Paul Tough
Bestselling author of How Children Succeed, Helping Children Succeed, and The Years That Matter Most
Beyond Smart: How Grit, Curiosity, and Character Help Kids Succeed and Thrive
Is IQ the most important factor in a child’s success? It’s easy to assume so, given our culture’s preoccupation with test scores from kindergarten through college and beyond. There may be a straight line running from IQ to ACT performance, but groundbreaking new research by neuroscientists, psychologists, economists, and medical doctors has identified very different qualities, such as persistence, curiosity, conscientiousness, optimism, and self-control, as essential for success.
The top journalist reporting on these innovative research threads is Paul Tough, who has written acclaimed articles about character and childhood in the New York Times Magazine and The New Yorker. His 2012 book, How Children Succeed: Grit, Curiosity, and the Hidden Power of Character, synthesizes cutting-edge findings about child and adolescent success and failure. Tough uses the umbrella term “character” to incorporate what University of Chicago economist James Heckman (the key scholar in this work) calls “noncognitive skills”; or what a psychologist calls “personality traits”; or what a neuroscientist would call “executive function.”

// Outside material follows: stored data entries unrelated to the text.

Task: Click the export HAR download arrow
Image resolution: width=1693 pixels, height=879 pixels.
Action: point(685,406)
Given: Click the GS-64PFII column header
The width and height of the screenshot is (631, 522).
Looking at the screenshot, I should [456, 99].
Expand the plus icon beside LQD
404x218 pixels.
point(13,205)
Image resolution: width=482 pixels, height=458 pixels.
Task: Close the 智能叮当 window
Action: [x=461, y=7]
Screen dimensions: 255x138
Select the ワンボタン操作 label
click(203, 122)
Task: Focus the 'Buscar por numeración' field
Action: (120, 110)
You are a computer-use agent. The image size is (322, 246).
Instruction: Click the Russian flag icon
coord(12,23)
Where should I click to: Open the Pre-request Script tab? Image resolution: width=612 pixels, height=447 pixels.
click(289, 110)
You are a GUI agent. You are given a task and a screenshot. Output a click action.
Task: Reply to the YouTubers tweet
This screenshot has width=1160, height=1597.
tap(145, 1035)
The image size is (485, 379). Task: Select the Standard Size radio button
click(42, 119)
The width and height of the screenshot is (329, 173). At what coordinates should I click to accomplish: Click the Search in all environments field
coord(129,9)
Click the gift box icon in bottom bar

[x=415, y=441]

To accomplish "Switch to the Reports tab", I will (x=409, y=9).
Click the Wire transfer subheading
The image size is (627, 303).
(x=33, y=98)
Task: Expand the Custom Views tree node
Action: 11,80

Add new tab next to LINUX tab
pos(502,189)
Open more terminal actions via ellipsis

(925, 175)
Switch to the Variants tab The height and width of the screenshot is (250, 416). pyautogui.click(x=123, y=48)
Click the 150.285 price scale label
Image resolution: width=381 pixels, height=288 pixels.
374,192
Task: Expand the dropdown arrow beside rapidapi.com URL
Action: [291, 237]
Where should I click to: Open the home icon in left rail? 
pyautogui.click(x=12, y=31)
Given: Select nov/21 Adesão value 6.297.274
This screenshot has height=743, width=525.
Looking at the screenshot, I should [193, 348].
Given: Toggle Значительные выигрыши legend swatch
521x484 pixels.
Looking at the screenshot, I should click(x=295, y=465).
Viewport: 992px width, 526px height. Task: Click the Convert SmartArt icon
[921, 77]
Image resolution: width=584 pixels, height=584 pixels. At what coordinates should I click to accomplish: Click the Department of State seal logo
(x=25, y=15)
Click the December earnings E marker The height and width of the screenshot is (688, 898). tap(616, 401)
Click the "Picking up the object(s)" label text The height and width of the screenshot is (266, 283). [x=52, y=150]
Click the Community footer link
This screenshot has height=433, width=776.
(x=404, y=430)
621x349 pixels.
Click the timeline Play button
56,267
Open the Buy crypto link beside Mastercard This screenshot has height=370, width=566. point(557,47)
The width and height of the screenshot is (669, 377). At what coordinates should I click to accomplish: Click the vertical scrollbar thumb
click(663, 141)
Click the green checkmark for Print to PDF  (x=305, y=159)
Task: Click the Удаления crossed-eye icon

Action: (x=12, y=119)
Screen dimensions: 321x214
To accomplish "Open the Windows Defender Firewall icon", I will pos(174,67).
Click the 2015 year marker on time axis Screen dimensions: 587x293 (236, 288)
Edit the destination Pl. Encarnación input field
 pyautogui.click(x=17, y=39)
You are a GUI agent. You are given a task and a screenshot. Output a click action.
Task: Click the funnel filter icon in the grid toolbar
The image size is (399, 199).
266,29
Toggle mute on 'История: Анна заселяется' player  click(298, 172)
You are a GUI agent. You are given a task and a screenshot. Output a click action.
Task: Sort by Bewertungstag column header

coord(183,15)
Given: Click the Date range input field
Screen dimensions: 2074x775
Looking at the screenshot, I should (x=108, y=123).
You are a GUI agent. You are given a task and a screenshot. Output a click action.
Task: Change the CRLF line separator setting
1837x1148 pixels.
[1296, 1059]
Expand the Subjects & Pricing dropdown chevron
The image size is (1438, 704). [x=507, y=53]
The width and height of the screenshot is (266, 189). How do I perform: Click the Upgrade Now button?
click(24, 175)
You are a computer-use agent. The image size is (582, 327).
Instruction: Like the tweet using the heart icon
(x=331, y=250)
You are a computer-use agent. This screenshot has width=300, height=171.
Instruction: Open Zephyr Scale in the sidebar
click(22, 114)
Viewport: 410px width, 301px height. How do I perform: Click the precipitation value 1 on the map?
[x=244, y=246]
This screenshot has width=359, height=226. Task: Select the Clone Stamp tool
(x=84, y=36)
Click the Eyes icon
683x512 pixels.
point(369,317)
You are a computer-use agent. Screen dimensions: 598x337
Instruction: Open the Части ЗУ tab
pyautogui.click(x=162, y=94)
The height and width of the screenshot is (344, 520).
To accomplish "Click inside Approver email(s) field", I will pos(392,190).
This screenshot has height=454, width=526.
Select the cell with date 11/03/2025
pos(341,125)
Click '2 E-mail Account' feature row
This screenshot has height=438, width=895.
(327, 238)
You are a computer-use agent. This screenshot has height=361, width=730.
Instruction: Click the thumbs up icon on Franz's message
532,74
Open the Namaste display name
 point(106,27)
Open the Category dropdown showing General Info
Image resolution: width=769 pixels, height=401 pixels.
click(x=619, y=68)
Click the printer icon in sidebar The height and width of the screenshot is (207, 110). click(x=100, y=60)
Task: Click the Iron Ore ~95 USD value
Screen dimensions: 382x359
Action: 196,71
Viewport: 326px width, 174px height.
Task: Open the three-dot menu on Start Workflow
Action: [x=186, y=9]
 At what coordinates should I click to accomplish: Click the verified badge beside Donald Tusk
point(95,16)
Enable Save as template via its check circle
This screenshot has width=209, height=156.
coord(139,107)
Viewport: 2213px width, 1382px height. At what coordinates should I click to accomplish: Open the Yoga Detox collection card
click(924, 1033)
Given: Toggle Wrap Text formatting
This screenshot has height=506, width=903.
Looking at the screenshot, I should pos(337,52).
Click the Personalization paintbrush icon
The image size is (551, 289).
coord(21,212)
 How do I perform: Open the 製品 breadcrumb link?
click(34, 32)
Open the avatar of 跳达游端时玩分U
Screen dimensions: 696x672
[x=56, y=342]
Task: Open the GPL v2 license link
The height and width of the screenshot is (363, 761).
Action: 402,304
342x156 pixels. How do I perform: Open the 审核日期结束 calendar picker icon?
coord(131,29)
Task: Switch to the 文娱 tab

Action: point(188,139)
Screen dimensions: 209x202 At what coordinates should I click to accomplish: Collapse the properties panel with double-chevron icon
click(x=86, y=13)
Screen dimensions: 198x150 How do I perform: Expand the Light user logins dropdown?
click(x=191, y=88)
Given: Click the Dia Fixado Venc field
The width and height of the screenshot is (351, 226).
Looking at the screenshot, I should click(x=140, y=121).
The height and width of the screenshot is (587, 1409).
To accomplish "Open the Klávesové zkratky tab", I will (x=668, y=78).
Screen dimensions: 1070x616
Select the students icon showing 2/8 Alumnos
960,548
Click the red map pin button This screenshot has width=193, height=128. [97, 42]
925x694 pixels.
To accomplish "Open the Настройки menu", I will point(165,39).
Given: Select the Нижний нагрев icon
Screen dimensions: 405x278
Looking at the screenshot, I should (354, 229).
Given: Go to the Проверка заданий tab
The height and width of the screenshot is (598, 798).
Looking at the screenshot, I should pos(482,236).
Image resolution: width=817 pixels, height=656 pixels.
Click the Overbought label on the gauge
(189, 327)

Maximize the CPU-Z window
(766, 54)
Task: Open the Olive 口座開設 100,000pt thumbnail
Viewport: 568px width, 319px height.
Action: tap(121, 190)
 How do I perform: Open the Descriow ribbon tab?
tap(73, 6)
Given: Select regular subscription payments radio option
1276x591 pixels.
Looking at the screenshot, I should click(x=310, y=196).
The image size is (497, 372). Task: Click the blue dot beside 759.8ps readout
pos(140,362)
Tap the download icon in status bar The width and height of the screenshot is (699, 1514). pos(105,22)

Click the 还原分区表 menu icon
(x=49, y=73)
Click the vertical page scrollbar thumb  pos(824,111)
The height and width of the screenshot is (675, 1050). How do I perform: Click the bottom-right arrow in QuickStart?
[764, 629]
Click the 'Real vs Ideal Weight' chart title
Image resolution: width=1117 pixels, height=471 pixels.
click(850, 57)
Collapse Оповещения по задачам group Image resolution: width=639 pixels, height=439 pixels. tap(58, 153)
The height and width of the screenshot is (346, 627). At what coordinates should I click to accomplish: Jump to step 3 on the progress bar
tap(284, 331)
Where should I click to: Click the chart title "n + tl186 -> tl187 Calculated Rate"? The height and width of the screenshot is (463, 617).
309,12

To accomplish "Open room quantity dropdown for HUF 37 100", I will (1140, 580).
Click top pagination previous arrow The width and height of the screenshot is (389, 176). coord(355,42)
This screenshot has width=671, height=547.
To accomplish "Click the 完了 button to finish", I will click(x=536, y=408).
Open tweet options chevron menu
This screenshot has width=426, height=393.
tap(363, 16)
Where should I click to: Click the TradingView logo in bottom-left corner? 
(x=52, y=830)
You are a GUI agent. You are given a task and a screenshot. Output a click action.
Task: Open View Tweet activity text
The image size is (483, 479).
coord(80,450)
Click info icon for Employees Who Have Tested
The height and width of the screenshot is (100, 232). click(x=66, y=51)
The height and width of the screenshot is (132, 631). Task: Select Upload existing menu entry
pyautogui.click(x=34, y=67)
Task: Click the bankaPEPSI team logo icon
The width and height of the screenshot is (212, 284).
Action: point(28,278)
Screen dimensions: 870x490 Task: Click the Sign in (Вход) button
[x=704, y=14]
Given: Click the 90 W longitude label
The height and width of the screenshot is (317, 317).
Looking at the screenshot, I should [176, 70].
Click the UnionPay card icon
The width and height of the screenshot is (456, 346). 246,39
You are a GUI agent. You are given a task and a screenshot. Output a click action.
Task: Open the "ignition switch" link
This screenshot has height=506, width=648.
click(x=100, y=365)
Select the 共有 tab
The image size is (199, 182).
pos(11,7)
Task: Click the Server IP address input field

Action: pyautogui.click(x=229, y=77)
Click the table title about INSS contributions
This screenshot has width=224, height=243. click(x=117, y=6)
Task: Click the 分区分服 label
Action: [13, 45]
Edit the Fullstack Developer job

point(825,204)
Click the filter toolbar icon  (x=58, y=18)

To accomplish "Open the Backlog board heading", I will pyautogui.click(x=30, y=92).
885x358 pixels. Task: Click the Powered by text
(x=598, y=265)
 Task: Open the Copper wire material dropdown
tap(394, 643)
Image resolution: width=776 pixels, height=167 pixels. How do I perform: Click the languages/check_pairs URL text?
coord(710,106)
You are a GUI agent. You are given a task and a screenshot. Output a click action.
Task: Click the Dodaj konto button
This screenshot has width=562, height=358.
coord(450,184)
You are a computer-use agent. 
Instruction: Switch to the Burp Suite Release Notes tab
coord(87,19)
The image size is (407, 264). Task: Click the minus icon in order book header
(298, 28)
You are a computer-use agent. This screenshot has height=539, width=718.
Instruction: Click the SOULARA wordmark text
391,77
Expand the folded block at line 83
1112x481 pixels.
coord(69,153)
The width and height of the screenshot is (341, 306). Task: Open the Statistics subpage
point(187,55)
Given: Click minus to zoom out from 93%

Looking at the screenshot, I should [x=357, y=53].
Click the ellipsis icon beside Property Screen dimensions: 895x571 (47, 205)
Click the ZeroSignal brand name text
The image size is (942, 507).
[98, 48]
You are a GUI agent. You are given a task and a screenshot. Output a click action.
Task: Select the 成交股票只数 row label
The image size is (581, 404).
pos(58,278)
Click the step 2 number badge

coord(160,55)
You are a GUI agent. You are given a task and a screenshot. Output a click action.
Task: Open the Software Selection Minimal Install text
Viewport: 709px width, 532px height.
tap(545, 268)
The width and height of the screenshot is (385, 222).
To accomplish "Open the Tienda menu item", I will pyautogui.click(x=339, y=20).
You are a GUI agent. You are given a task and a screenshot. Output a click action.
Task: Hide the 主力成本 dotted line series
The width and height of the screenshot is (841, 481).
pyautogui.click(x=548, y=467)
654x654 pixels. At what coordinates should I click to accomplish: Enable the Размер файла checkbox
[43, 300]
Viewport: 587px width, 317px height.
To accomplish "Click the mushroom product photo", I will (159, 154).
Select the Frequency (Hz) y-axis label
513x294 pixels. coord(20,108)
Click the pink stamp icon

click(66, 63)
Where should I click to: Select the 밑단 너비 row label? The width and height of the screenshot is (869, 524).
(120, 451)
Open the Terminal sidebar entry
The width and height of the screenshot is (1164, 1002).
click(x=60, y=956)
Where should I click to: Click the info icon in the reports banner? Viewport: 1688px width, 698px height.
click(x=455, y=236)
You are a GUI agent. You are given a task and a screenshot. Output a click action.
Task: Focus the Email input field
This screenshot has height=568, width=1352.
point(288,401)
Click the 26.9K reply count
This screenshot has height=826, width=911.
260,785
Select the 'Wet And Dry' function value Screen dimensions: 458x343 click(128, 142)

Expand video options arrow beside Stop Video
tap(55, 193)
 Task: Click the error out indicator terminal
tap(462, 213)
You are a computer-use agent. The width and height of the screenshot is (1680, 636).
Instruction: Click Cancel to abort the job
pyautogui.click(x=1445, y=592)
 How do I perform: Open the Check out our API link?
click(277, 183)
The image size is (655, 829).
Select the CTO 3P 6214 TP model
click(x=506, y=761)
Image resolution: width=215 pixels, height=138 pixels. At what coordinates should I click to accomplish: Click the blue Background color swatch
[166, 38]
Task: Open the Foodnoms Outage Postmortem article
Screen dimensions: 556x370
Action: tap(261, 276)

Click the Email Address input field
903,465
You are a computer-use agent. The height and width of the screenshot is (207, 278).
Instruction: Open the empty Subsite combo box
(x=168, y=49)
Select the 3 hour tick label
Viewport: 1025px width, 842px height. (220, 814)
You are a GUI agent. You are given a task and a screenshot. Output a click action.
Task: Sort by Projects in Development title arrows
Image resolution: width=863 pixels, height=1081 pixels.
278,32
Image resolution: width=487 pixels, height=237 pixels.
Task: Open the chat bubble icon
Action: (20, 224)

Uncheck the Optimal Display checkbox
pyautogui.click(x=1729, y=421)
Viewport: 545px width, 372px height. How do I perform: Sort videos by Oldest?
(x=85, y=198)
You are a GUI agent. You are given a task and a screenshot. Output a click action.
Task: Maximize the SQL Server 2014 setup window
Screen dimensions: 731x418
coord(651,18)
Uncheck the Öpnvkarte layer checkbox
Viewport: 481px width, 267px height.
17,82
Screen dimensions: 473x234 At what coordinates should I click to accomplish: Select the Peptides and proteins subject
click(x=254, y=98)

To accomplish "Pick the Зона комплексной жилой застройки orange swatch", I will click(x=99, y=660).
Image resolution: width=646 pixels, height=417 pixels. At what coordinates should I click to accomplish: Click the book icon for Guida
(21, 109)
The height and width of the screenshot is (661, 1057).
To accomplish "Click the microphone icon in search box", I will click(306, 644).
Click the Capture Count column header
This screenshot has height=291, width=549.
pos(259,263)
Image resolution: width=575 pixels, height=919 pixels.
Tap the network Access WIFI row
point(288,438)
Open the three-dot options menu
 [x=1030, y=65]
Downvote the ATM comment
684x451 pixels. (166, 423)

Tough interlaces the research narrative with inspiring, moving stories of kids trying to gain traction out of poverty via education, and the adults working to help them, and he doesn’t gloss over the enormous obstacles that they all face. But he presents a new take – it’s not just impoverishment that is detrimental to child’s success; more significantly, the sheer amount of stress in these fragile, volatile environments eclipses all else. To that point, Tough cites contemporary research on the unique stresses faced by affluent youth that result in elevated levels of anxiety, depression, and substance use. In any family or neighborhood, stress and isolating home environments affect cognitive development.